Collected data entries
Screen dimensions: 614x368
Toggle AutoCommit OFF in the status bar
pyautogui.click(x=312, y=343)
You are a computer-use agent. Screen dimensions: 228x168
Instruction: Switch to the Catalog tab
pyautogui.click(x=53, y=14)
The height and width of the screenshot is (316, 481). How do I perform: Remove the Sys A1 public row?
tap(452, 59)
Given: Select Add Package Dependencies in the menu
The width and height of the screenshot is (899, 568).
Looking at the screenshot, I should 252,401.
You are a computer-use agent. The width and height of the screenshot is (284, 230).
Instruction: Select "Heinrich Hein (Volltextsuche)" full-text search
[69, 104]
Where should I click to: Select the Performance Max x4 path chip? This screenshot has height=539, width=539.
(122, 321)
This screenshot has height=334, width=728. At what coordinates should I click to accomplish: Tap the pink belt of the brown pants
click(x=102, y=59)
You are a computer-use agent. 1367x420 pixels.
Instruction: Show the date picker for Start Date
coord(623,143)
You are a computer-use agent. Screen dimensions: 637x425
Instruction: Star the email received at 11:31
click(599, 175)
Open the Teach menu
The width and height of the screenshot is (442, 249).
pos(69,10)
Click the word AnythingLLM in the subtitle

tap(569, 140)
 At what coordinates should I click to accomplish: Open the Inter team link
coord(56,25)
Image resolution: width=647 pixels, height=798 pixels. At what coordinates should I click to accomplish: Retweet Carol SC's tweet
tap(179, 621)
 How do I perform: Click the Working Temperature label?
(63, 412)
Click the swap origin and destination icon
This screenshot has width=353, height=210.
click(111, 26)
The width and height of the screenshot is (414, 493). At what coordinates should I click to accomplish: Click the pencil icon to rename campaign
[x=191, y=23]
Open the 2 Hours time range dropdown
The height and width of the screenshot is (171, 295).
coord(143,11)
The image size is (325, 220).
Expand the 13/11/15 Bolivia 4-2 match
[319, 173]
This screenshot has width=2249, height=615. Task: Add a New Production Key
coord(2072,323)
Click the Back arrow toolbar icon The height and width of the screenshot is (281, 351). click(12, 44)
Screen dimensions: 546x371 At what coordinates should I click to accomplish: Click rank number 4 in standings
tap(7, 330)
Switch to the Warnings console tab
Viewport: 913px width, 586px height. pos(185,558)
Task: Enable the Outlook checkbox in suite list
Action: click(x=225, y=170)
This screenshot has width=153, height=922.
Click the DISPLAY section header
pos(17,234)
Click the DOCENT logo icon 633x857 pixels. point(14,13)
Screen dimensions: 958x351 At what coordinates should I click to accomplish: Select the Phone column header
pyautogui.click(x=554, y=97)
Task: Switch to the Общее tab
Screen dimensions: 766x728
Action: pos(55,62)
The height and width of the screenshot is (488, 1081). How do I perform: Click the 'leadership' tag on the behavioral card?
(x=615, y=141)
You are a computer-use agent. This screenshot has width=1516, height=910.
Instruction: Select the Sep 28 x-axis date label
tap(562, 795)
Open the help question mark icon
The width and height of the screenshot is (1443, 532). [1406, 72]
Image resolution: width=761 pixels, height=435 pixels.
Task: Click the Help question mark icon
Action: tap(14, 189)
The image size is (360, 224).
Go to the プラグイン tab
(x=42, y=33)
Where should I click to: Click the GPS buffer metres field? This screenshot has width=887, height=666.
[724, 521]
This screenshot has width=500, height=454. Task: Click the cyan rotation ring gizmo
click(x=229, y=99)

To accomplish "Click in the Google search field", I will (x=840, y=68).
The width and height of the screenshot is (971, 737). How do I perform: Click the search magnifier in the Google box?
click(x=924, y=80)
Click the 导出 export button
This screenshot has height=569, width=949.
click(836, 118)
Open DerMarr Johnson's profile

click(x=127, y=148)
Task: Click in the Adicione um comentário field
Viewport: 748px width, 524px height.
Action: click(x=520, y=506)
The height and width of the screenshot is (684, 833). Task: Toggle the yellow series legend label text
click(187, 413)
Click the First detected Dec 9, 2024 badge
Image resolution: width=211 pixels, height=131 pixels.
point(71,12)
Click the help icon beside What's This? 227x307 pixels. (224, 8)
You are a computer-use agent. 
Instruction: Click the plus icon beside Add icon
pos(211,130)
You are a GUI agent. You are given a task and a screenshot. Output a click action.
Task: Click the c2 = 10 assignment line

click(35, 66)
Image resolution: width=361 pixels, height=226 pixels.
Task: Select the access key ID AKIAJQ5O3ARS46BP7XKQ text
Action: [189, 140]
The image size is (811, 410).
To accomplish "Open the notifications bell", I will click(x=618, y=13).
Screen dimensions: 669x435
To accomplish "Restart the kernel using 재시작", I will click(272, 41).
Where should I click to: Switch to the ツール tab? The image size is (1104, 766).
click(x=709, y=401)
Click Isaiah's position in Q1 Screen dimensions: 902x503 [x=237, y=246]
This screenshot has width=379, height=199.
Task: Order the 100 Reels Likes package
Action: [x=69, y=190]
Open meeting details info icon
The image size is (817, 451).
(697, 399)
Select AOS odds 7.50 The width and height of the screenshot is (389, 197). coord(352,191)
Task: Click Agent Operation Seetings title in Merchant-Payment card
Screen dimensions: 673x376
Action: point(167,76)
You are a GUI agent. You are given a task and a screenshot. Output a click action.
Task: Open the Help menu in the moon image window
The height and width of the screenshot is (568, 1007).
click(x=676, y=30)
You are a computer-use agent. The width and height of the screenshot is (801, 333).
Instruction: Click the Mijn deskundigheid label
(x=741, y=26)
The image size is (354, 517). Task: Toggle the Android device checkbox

# Task details:
Every entry must be given again exactly as it reads.

# Expected output:
Screen dimensions: 614x368
Toggle AutoCommit OFF in the status bar
pyautogui.click(x=312, y=343)
You are a computer-use agent. Screen dimensions: 228x168
Instruction: Switch to the Catalog tab
pyautogui.click(x=53, y=14)
The height and width of the screenshot is (316, 481). How do I perform: Remove the Sys A1 public row?
tap(452, 59)
Given: Select Add Package Dependencies in the menu
The width and height of the screenshot is (899, 568).
Looking at the screenshot, I should 252,401.
You are a computer-use agent. The width and height of the screenshot is (284, 230).
Instruction: Select "Heinrich Hein (Volltextsuche)" full-text search
[69, 104]
Where should I click to: Select the Performance Max x4 path chip? This screenshot has height=539, width=539.
(122, 321)
This screenshot has height=334, width=728. At what coordinates should I click to accomplish: Tap the pink belt of the brown pants
click(x=102, y=59)
You are a computer-use agent. 1367x420 pixels.
Instruction: Show the date picker for Start Date
coord(623,143)
You are a computer-use agent. Screen dimensions: 637x425
Instruction: Star the email received at 11:31
click(599, 175)
Open the Teach menu
The width and height of the screenshot is (442, 249).
pos(69,10)
Click the word AnythingLLM in the subtitle

tap(569, 140)
 At what coordinates should I click to accomplish: Open the Inter team link
coord(56,25)
Image resolution: width=647 pixels, height=798 pixels. At what coordinates should I click to accomplish: Retweet Carol SC's tweet
tap(179, 621)
 How do I perform: Click the Working Temperature label?
(63, 412)
Click the swap origin and destination icon
This screenshot has width=353, height=210.
click(111, 26)
The width and height of the screenshot is (414, 493). At what coordinates should I click to accomplish: Click the pencil icon to rename campaign
[x=191, y=23]
Open the 2 Hours time range dropdown
The height and width of the screenshot is (171, 295).
coord(143,11)
The image size is (325, 220).
Expand the 13/11/15 Bolivia 4-2 match
[319, 173]
This screenshot has width=2249, height=615. Task: Add a New Production Key
coord(2072,323)
Click the Back arrow toolbar icon The height and width of the screenshot is (281, 351). click(12, 44)
Screen dimensions: 546x371 At what coordinates should I click to accomplish: Click rank number 4 in standings
tap(7, 330)
Switch to the Warnings console tab
Viewport: 913px width, 586px height. pos(185,558)
Task: Enable the Outlook checkbox in suite list
Action: click(x=225, y=170)
This screenshot has width=153, height=922.
Click the DISPLAY section header
pos(17,234)
Click the DOCENT logo icon 633x857 pixels. point(14,13)
Screen dimensions: 958x351 At what coordinates should I click to accomplish: Select the Phone column header
pyautogui.click(x=554, y=97)
Task: Switch to the Общее tab
Screen dimensions: 766x728
Action: pos(55,62)
The height and width of the screenshot is (488, 1081). How do I perform: Click the 'leadership' tag on the behavioral card?
(x=615, y=141)
You are a computer-use agent. This screenshot has width=1516, height=910.
Instruction: Select the Sep 28 x-axis date label
tap(562, 795)
Open the help question mark icon
The width and height of the screenshot is (1443, 532). [1406, 72]
Image resolution: width=761 pixels, height=435 pixels.
Task: Click the Help question mark icon
Action: tap(14, 189)
The image size is (360, 224).
Go to the プラグイン tab
(x=42, y=33)
Where should I click to: Click the GPS buffer metres field? This screenshot has width=887, height=666.
[724, 521]
This screenshot has width=500, height=454. Task: Click the cyan rotation ring gizmo
click(x=229, y=99)

To accomplish "Click in the Google search field", I will (x=840, y=68).
The width and height of the screenshot is (971, 737). How do I perform: Click the search magnifier in the Google box?
click(x=924, y=80)
Click the 导出 export button
This screenshot has height=569, width=949.
click(836, 118)
Open DerMarr Johnson's profile

click(x=127, y=148)
Task: Click in the Adicione um comentário field
Viewport: 748px width, 524px height.
Action: click(x=520, y=506)
The height and width of the screenshot is (684, 833). Task: Toggle the yellow series legend label text
click(187, 413)
Click the First detected Dec 9, 2024 badge
Image resolution: width=211 pixels, height=131 pixels.
point(71,12)
Click the help icon beside What's This? 227x307 pixels. (224, 8)
You are a computer-use agent. 
Instruction: Click the plus icon beside Add icon
pos(211,130)
You are a GUI agent. You are given a task and a screenshot. Output a click action.
Task: Click the c2 = 10 assignment line

click(35, 66)
Image resolution: width=361 pixels, height=226 pixels.
Task: Select the access key ID AKIAJQ5O3ARS46BP7XKQ text
Action: [189, 140]
The image size is (811, 410).
To accomplish "Open the notifications bell", I will click(x=618, y=13).
Screen dimensions: 669x435
To accomplish "Restart the kernel using 재시작", I will click(272, 41).
Where should I click to: Switch to the ツール tab? The image size is (1104, 766).
click(x=709, y=401)
Click Isaiah's position in Q1 Screen dimensions: 902x503 [x=237, y=246]
This screenshot has width=379, height=199.
Task: Order the 100 Reels Likes package
Action: [x=69, y=190]
Open meeting details info icon
The image size is (817, 451).
(697, 399)
Select AOS odds 7.50 The width and height of the screenshot is (389, 197). coord(352,191)
Task: Click Agent Operation Seetings title in Merchant-Payment card
Screen dimensions: 673x376
Action: point(167,76)
You are a GUI agent. You are given a task and a screenshot. Output a click action.
Task: Open the Help menu in the moon image window
The height and width of the screenshot is (568, 1007).
click(x=676, y=30)
You are a computer-use agent. The width and height of the screenshot is (801, 333).
Instruction: Click the Mijn deskundigheid label
(x=741, y=26)
The image size is (354, 517). Task: Toggle the Android device checkbox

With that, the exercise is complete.